I remember being amazed when Mapquest came out in, what, 1997? How could it possibly know where my house was? How was it able to instantly come up with a route between Anchorage and Miami? The data seemed too vast and too messy to yield to computation, sort of like the internet itself.
Since then Google has redefined web-based maps, and the company continues to innovate. If you don’t live in a town with public transit, you may never have encountered their subway and bus directions. If you do live in a town with public transit, you should give the tool a spin. Integrated schedule information takes a huge amount of the unpleasant guesswork out of catching a bus.
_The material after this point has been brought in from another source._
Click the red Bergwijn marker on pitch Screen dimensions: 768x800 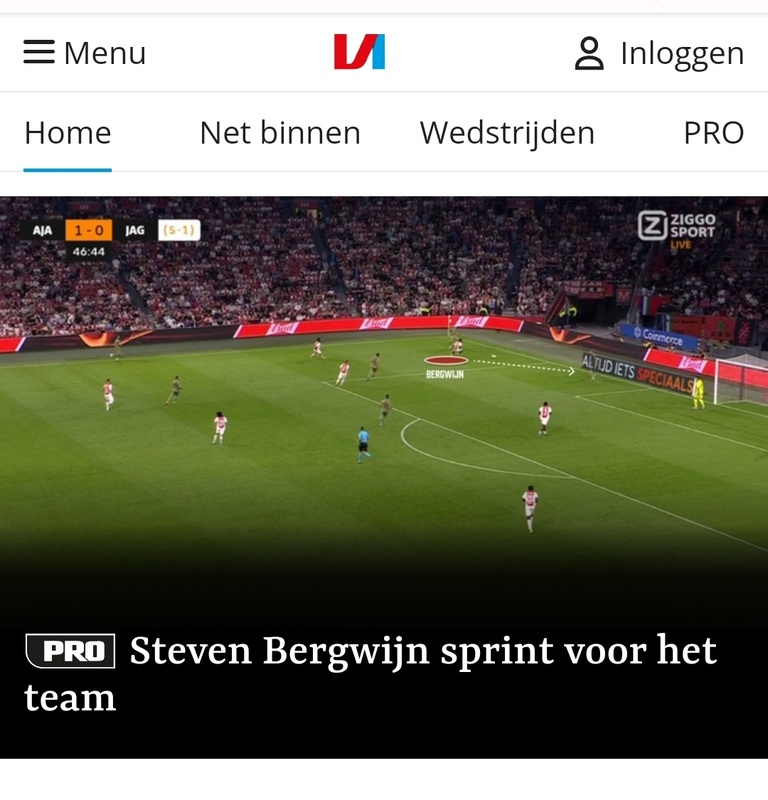(446, 360)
Google walking directions use a proprietary algorithm to determine the best route on foot, and also proves pretty handy for planning bike routes. Although the system isn’t perfect for this use (one-way streets are a problem), it works pretty well. One notable gap, however, is pathways and pedestrian alleys that aren’t open to cars and therefore don’t exist at all in most mapping tools.
Now Google is making headway on that issue as well by gathering data via the Street View Trike:
You can check out some of its early handiwork here. Note the shape-changing cursor that gives the photos a feeling of depth and allow you to jump ahead to any point along the path. Google pulls off this trick using laser range finders to build up a three-dimensional overlay (more info here).
All of this tech wizardry is cool for its own sake, but it also has real implications for public transit. Transit choices are driven partly by cost and partly by convenience. Overcoming the convenience gap remains a major impediment to use. Getting better schedule and route info into people’s hands isn’t the only thing required to boost transit ridership, but, particularly as mobile internet devices proliferate, it is a potentially useful piece of the puzzle.